Protein sources during Navratri
Here are three protein rich food source that you can include in your diet whilst fasting during Navrati:
Nuts are a healthy option, consisting of macronutrients such as proteins, carbohydrates, and unsaturated fats. As per research published in the journal Nutrients, nuts such as almonds and walnuts, contain high amounts of vegetable protein, dietary fiber, and vitamin B6.
So, not just nuts can provide you with the protein content while fasting, it can help keep you full between meals. You can include a handful of nuts in your diet, and boost your workouts!
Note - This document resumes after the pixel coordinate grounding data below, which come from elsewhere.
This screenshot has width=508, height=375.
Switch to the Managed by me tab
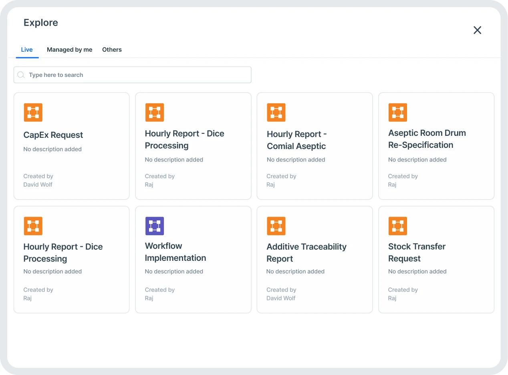tap(70, 50)
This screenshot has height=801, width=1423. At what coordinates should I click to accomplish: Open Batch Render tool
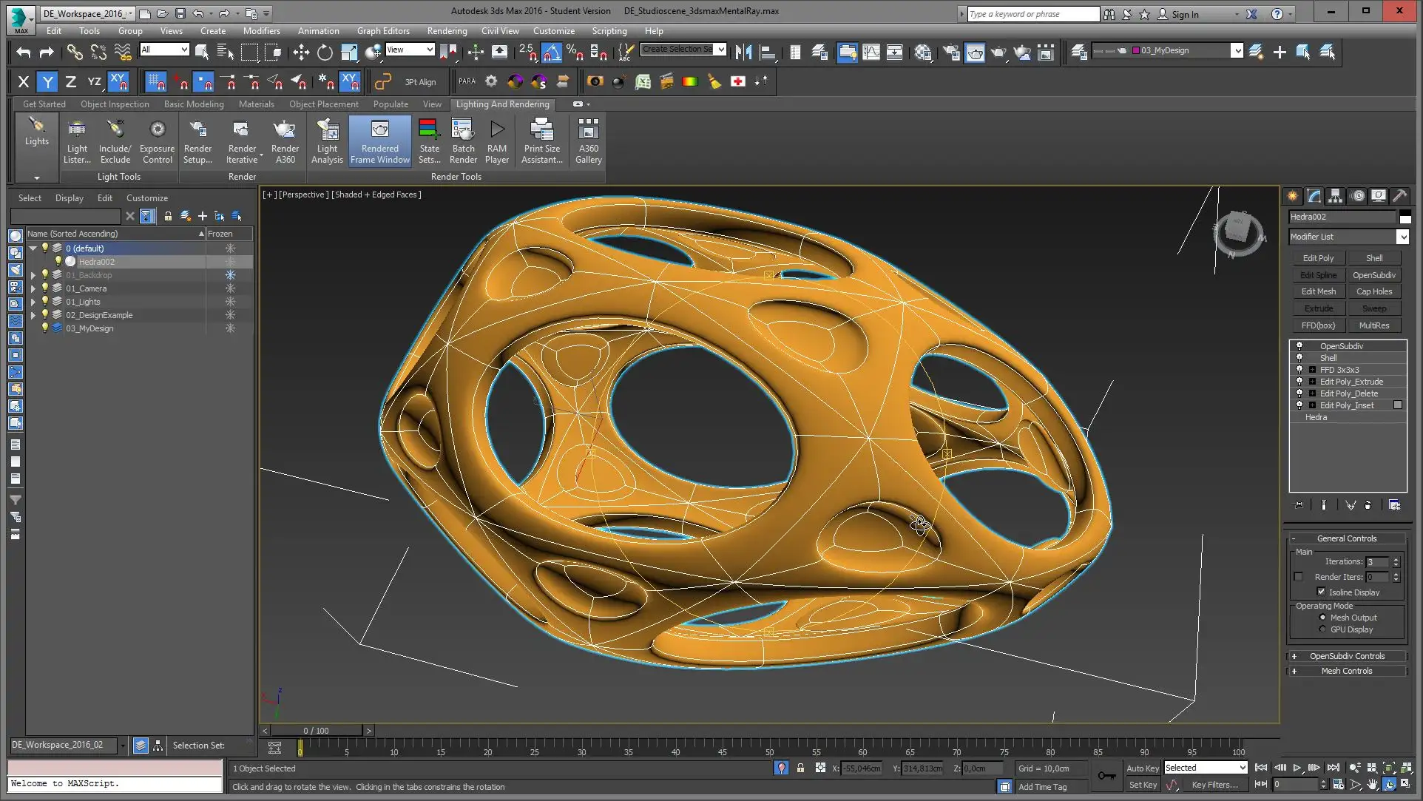point(463,141)
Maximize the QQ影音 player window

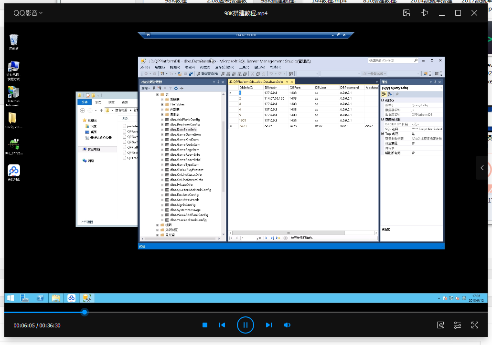(458, 13)
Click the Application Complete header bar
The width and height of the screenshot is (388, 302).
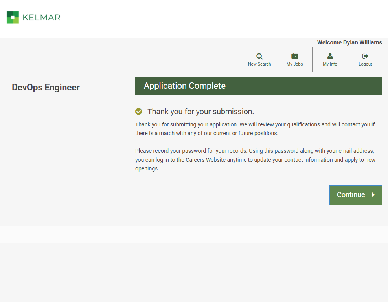tap(258, 86)
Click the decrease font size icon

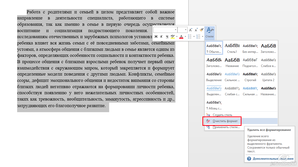(196, 30)
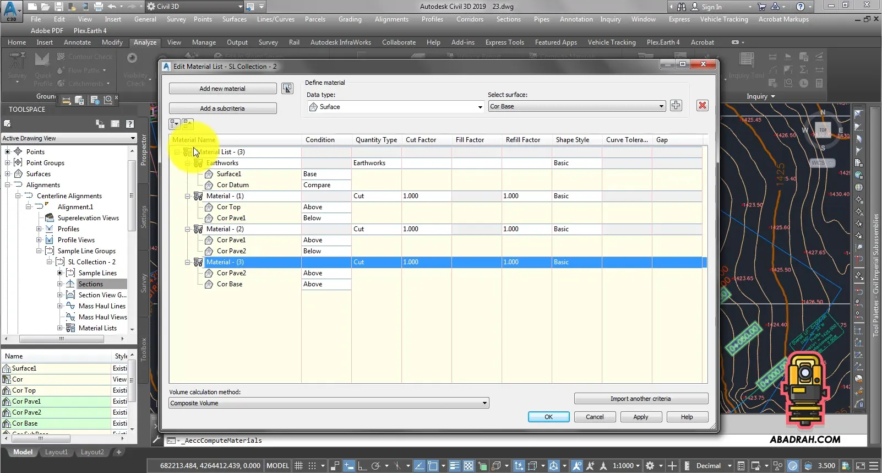Click the Material Lists icon in Prospector tree
Screen dimensions: 882x473
pyautogui.click(x=70, y=328)
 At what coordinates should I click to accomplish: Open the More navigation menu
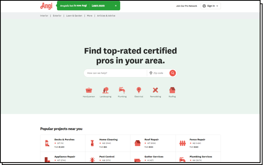click(89, 16)
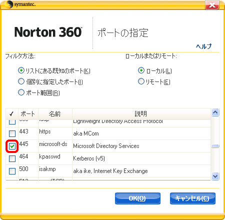This screenshot has width=225, height=220.
Task: Select the ローカル radio button
Action: pos(141,71)
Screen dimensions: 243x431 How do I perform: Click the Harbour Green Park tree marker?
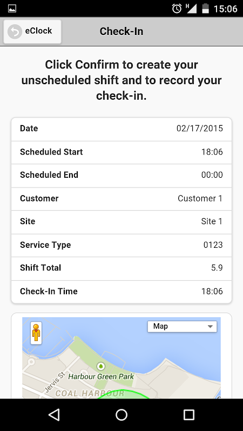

Legumes such as beans, lentils, chickpeas and soybeans contain high quantities of protein. They are also a good source of folate, magnesium, and potassium. These properties promote overall heart health, muscle building, and increases energy levels. Legumes also contain antioxidants, which will reduce inflammation, and help maintain physical fitness.
You can make amaranth flour paratha using lentils such as moong dal, or make lentil soup.
3. Paneer (cottage cheese)
Panner is a great source of dietary protein and calcium. In fact, every 100 grams of paneer contains 18.3 grams of protein and 208 mg of calcium. Paneer also contains vitamin B, and is important for bone and cartilage health. So, including paneer in your diet will help supplement your protein requirement, and give a boost to your workout.
This dairy product is a filling food option, and can be used to make a wide variety of savoury dishes, from shahi paneer to paneer bhurji!
So, ladies, try these protein rich foods, and fulfill your nutritional needs this Navratri!